Start at the line holding "Open the Name dropdown arrow". Write out that line and each one after it to the end of the data, unchanged.

_DATASET EXTRACT_
* * *
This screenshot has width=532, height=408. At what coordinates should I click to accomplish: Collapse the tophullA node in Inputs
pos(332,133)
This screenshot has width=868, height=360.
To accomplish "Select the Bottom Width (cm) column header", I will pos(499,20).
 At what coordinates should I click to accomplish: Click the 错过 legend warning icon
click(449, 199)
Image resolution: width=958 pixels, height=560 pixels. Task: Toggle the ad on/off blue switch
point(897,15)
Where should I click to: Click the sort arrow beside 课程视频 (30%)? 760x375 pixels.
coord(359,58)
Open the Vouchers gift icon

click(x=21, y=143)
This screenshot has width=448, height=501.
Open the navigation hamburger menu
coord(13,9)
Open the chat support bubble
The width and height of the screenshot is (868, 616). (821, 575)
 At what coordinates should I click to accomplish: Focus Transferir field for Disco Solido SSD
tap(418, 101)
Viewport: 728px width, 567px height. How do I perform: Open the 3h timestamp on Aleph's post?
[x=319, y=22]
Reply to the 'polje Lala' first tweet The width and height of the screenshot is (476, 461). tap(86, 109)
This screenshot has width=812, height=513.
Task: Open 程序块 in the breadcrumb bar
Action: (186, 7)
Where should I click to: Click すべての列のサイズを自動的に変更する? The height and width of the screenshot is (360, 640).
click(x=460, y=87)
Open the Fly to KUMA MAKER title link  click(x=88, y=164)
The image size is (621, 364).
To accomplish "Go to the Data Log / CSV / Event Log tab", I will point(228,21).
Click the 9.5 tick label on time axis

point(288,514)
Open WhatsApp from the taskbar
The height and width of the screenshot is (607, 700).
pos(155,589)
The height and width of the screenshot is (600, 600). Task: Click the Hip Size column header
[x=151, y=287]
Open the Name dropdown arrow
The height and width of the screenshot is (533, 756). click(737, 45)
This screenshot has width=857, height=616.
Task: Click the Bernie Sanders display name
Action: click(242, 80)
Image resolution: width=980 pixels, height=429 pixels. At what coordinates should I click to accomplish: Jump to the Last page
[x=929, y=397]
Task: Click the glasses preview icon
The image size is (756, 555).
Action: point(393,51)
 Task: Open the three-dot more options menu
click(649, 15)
* * *
_SOLVED PROBLEM_
Open the Name dropdown arrow
The height and width of the screenshot is (533, 756). click(737, 45)
This screenshot has width=857, height=616.
Task: Click the Bernie Sanders display name
Action: click(242, 80)
Image resolution: width=980 pixels, height=429 pixels. At what coordinates should I click to accomplish: Jump to the Last page
[x=929, y=397]
Task: Click the glasses preview icon
The image size is (756, 555).
Action: point(393,51)
 Task: Open the three-dot more options menu
click(649, 15)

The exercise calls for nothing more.